By Ana Veciana-Suarez / aveciana@MiamiHerald.com – One long look out the eighth-floor window of Miami-Dade College’s new building and award-winning chef Norman Van Aken knew this was the place. Stretching before him: the Freedom Tower, the Arsht Center, American Airlines Arena and the promising expanse of downtown skyline and blue Biscayne Bay.
“I saw the broader picture,” said Van Aken, a founding father of New World cuisine, the gastronomical fusion of Caribbean, Latin, Asian and American flavors. “Not only could I affect the people who come to eat but I could also affect the students who come to study here.”
Van Aken has returned to his old stomping grounds and, as executive chef, is once again presiding over what he hopes will be recognized as a world-class restaurant. The 60-seat Tuyo, which means “yours” in Spanish, opened in late October on the top floor of MDC’s new Miami Culinary Institute. Serving dinner and the occasional private lunch group, it hopes to “be the place you come for the night. The next big spot,” says Wolfson Campus President Madeline Pumariega.
Unlike Van Aken’s past Miami restaurants — his eponymous Norman’s and Norman’s 180 — Tuyo is more than a business or a cuisine philosophy. It’s a mission statement, as much Van Aken’s as it is the college’s.
“I want locals who bring visitors here to say, ‘This is what South Florida tastes like,’” Van Aken says.
Institute founding director andchef John Richards agrees: “We want to create an experience.”
Van Aken and Richards have kept Tuyo true to the institute’s message of local, sustainable cuisine. The décor is green — the floor, for instance, came from reclaimed lumber. The featured dishes carry Van Aken’s signature flair, what he calls the “patois of immigrant people.” And the ingredients are local, local, local, from South Florida fishermen and farmers, even the college’s organic garden. A peek at the menu: Brazilian creamy cracked conch chowder, hamachi tiradito, pan-cooked fillet of Key West yellowtail, pork Havana and guava cheesecake.
“What we’re about is soil to soil,” says Richards, referring to the emphasis on local and sustainable food that begins with an organic garden and ends with composting. “And in Miami we’re lucky enough to get an amazing array of products.”
Richards, Van Aken and MDC officials talk about Tuyo as the “crown jewel” of the Wolfson Campus’ new $22 million, eight-story complex. A café and bakery, run by students, occupies a corner of the first-floor lobby. A gleaming commercial kitchen, a food and wine theater and kitchens and baking labs fill the rest of the building.

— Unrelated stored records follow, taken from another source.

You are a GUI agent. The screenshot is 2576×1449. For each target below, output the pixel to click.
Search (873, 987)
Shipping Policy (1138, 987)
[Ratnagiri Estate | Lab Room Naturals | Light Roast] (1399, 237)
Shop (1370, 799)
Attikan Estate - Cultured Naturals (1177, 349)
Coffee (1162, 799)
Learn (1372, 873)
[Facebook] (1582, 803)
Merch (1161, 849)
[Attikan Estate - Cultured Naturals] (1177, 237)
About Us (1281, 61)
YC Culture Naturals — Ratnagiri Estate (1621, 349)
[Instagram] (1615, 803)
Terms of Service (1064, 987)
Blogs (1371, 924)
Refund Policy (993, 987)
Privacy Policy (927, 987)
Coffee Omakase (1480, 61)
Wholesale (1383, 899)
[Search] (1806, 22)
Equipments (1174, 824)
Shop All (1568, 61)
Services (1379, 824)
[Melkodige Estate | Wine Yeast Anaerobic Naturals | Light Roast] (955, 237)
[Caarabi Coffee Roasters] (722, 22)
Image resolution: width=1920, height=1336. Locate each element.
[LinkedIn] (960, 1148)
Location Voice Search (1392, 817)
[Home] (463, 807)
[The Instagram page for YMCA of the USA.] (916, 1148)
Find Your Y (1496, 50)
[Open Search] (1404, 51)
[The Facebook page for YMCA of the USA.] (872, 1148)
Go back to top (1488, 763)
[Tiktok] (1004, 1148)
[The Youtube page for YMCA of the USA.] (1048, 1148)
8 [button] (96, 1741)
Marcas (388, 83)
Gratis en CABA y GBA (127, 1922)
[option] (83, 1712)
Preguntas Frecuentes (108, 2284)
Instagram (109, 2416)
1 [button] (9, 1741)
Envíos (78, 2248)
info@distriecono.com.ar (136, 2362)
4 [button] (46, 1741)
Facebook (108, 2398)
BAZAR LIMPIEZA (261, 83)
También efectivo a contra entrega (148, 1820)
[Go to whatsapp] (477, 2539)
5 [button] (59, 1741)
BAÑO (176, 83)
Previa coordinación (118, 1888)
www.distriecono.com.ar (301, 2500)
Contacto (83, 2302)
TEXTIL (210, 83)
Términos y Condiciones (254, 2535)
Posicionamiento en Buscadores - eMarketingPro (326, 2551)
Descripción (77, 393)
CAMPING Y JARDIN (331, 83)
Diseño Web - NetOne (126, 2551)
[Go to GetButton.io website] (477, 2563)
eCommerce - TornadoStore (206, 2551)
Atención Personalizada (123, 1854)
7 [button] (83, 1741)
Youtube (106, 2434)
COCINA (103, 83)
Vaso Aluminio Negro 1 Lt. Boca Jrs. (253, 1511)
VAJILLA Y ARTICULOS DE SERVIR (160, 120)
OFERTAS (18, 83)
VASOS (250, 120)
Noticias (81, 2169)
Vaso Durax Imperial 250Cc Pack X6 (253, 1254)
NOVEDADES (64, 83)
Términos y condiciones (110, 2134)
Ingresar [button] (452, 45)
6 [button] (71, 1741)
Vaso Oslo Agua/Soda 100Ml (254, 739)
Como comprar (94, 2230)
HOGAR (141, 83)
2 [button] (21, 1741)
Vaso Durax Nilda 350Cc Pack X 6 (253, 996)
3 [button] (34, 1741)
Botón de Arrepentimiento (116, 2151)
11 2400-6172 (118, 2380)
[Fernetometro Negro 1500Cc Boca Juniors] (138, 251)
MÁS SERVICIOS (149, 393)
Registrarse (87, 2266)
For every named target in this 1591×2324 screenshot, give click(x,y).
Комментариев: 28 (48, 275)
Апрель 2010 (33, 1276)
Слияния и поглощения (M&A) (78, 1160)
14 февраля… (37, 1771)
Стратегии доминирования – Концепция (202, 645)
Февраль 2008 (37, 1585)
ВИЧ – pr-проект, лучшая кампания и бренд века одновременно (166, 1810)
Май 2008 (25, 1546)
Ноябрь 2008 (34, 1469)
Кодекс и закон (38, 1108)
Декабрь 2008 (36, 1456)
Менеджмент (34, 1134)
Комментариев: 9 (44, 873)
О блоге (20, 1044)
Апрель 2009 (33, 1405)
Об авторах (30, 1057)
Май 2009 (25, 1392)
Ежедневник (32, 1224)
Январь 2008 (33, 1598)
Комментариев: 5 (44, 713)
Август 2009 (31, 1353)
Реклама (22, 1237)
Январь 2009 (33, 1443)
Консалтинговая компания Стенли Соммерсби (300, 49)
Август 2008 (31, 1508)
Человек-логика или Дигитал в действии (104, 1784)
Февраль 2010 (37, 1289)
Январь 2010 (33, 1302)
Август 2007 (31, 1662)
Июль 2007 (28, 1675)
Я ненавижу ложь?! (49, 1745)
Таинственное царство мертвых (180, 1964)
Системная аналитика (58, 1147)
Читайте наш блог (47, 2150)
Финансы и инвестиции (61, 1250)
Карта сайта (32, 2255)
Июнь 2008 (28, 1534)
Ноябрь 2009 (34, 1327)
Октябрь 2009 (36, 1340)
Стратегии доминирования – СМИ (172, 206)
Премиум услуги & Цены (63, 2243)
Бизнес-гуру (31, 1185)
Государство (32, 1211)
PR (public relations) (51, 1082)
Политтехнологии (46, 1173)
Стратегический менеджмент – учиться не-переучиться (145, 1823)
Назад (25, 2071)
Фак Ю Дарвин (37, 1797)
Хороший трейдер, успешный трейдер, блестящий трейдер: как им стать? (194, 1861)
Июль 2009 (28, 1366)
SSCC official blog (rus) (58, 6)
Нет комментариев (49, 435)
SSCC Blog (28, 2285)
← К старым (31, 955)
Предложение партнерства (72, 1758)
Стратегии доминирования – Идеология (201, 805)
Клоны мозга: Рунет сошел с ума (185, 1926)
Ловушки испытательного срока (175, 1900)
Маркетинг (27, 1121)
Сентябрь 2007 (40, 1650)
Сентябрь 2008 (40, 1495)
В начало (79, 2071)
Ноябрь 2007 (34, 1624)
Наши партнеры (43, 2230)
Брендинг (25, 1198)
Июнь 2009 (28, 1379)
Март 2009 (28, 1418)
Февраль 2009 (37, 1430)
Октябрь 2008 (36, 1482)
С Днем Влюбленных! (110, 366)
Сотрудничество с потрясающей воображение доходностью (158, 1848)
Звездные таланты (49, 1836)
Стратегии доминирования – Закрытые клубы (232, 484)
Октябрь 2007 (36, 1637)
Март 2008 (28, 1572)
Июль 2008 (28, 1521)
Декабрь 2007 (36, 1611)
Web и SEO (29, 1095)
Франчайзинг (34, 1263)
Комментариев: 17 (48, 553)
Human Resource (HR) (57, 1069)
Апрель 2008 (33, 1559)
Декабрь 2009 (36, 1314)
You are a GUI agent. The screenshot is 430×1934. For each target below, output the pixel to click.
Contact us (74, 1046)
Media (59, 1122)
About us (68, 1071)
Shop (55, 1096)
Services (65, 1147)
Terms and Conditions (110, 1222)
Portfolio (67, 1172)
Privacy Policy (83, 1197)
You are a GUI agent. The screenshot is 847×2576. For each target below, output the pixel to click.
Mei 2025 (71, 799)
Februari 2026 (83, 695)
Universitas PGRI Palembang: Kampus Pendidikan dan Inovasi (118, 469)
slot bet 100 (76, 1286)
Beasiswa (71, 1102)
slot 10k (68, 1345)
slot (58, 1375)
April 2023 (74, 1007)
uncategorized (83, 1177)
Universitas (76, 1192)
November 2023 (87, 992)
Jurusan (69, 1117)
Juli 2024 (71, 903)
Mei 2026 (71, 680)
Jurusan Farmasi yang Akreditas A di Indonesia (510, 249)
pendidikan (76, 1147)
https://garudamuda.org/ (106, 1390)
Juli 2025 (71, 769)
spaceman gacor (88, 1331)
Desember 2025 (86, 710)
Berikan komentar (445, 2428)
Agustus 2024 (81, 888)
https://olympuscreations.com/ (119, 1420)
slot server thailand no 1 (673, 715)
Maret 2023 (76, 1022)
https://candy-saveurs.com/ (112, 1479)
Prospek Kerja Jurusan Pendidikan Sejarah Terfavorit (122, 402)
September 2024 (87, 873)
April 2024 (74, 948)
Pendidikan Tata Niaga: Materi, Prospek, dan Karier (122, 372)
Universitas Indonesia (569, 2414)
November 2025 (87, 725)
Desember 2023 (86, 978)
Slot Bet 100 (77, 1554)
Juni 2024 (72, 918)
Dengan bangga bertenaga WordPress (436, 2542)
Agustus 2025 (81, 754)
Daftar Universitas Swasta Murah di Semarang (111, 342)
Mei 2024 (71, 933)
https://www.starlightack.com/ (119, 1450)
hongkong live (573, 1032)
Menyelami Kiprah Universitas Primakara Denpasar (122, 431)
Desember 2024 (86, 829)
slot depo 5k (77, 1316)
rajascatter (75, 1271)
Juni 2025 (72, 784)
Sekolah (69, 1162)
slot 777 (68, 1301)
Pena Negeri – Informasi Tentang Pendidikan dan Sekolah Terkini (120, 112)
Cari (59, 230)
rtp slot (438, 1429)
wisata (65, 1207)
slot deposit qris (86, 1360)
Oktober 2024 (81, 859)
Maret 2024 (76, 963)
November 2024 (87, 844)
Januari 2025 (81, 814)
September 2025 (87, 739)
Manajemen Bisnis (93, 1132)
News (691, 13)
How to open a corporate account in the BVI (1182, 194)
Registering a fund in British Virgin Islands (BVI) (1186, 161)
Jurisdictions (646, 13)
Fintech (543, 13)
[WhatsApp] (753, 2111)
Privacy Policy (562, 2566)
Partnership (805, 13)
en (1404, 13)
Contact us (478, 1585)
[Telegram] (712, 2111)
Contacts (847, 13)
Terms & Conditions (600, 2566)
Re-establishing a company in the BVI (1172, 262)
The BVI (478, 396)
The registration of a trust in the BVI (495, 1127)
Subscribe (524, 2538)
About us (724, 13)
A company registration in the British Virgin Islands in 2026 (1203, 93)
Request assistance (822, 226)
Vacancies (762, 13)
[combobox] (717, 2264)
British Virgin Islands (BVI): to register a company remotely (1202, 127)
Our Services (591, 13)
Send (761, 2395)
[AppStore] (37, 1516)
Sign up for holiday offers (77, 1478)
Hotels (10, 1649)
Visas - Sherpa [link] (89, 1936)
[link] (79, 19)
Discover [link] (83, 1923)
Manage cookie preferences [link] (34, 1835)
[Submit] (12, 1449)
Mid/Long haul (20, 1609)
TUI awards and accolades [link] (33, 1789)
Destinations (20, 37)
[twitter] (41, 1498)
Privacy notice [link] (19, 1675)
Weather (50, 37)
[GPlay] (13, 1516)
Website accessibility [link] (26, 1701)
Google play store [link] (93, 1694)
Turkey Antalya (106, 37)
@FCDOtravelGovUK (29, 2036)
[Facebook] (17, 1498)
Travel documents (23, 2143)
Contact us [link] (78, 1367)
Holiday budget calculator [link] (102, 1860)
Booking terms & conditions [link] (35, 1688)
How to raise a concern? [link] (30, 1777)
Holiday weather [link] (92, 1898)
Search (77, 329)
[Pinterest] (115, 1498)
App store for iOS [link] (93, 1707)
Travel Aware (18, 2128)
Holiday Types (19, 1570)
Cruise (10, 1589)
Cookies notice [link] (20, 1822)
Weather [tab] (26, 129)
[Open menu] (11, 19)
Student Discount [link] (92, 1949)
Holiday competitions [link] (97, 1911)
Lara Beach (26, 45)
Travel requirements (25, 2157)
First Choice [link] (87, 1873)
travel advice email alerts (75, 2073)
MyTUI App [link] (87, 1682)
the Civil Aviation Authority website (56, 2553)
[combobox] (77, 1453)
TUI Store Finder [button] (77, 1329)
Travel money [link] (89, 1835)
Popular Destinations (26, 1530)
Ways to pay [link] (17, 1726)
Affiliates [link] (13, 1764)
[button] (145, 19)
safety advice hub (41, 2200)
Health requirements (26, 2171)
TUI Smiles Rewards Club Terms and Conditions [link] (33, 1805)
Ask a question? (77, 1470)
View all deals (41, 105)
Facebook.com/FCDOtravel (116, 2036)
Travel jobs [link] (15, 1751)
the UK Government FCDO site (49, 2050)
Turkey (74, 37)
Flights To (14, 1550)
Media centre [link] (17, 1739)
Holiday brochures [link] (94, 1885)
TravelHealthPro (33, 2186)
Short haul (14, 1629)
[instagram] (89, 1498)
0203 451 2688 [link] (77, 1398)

Though there are several private culinary schools already in the area, MCI became the only public culinary program in South Florida when it opened early this year. More than 300 students, representing 38 countries, are currently enrolled. Richards says most, if not all, are likely to land a job when they graduate with an associate of science degree in culinary arts. The demand for trained cooks — and the interest in cooking schools — is high because of the popularity of TV cooking shows, Miami’s growing culinary scene and people switching careers because of the economy. (Most students are in their late 20s and 30s.)